Daer es uno de los dirigentes gremiales que más trabaja en el proyecto político de Kicillof. Llegar a Córdoba de su mano le permite al gobernador pisar territorio hostil sin quedar atado a ninguna estructura política local. La foto es con el sindicalismo nacional, no con el peronismo cordobés dividido y en crisis.

Ese movimiento se produce en la misma semana en que Kicillof recibió en la Gobernación al secretario general de la CGT, Octavio Argüello, y a los Moyano. La acumulación sindical es deliberada y acelerada.

La aritmética cordobesa y el desafío que nadie minimiza

Córdoba tiene más de 3,1 millones de votantes habilitados —el 9% del padrón electoral nacional—, siendo el segundo distrito en peso después de Buenos Aires. Sin una porción competitiva de esos votos, cualquier candidatura presidencial tiene un techo muy bajo.

Los números de arranque son duros. Milei obtuvo el 74% en el balotaje de 2023 en Córdoba. En las legislativas de 2025 se impuso con el 42%, mientras que el kirchnerista Pablo Carro apenas llegó al 5% y no renovó su banca.

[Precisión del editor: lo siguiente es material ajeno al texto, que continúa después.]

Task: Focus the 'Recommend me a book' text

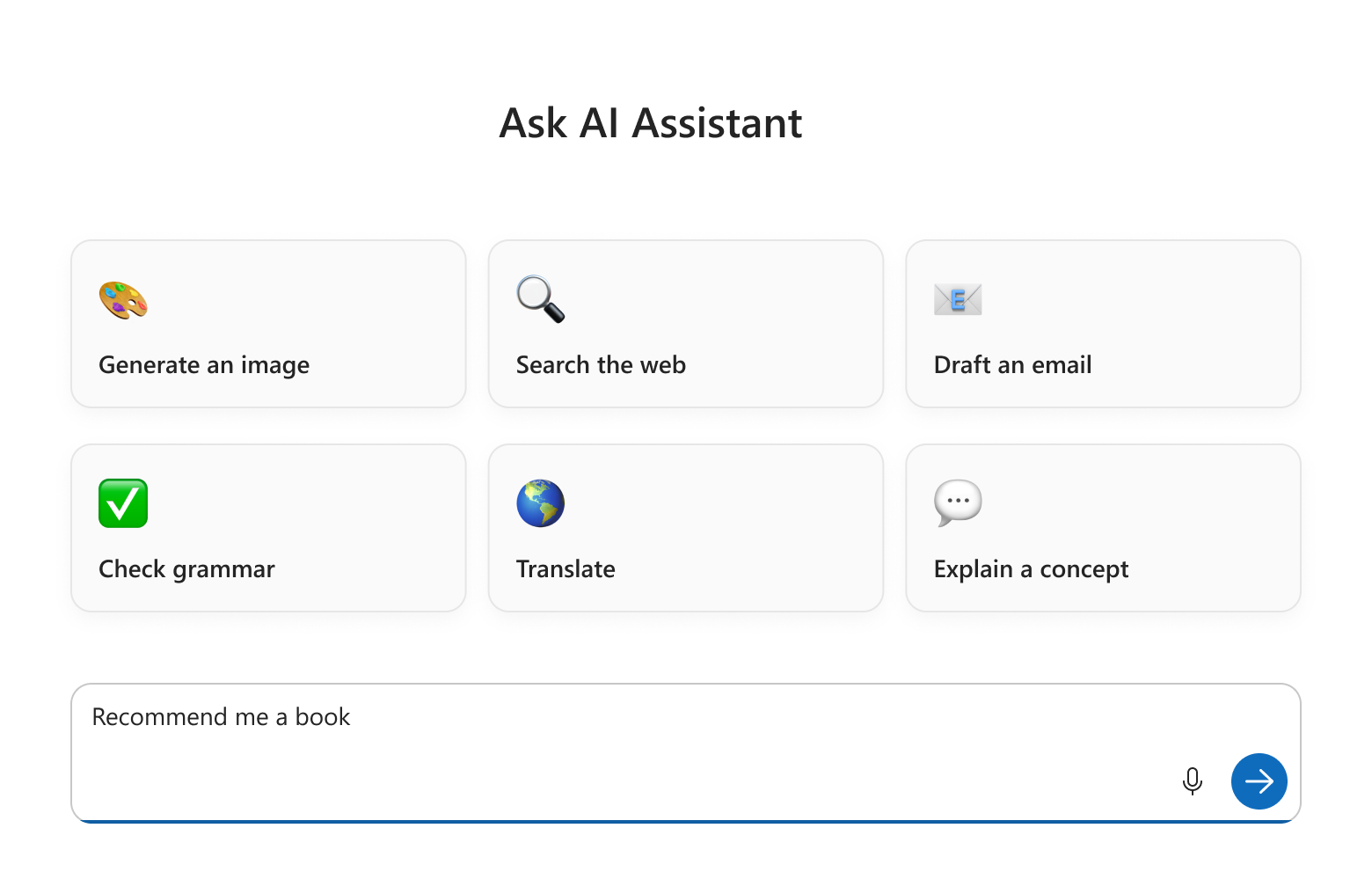Action: point(221,717)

Sin embargo, desde ambos lados reconocen una caída de entre 18 y 20 puntos en la imagen de Milei en los últimos meses en la provincia. Ahí está la ventana que Kicillof intenta abrir.

La mirada desde La Plata
El viaje a Córdoba tiene un hilo directo con La Plata. La próxima semana, Kicillof encabezará el lanzamiento de un curso de formación política del PJ bonaerense junto al intendente Julio Alak, uno de los promotores más activos de su candidatura presidencial.
La capital bonaerense sigue siendo el centro operativo del armado. Pero para llegar a la presidencia, Kicillof necesita probar que puede crecer más allá del conurbano y del distrito propio.
En La Plata son cautos pero optimistas. Creen, según las encuestas que manejan, que el gobernador tiene un buen punto de partida y capacidad de crecimiento. El test cordobés era, entre otras cosas, para medir esa hipótesis en la práctica.

¿Qué viene después?

El PJ convocó a un Congreso partidario para el 19 de mayo, donde se debatirán la reforma electoral impulsada por el Gobierno nacional, la eventual eliminación de las PASO y la iniciativa de «Ficha Limpia». También podría empezar a definirse la estrategia de alianzas de cara a 2027.

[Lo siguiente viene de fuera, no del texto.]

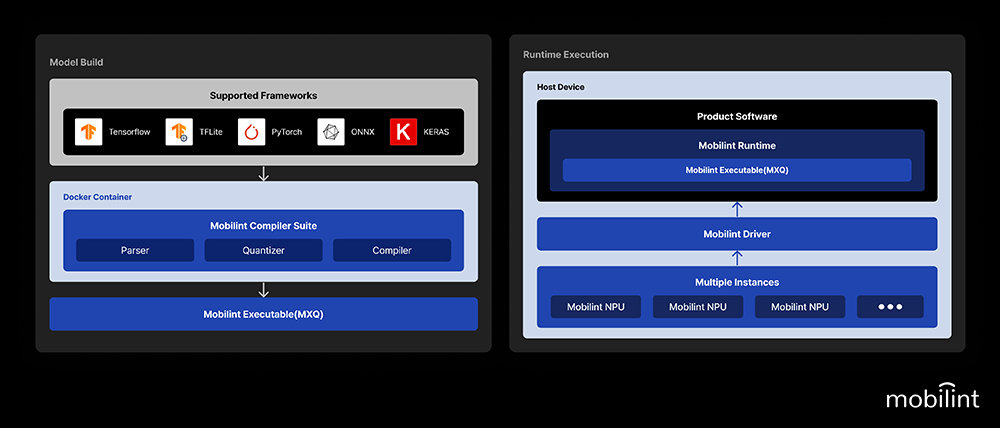
Task: Click the ONNX polyhedron icon
Action: point(331,132)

Si el viaje a Córdoba sale sin tropiezos y la imagen de Kicillof empieza a moverse en ese distrito, el gobernador habrá dado el primer paso concreto para instalarse como referente opositor con proyección nacional. Si no, quedará como un intento simbólico más de un peronismo que todavía no encontró la forma de hablarle al centro del país.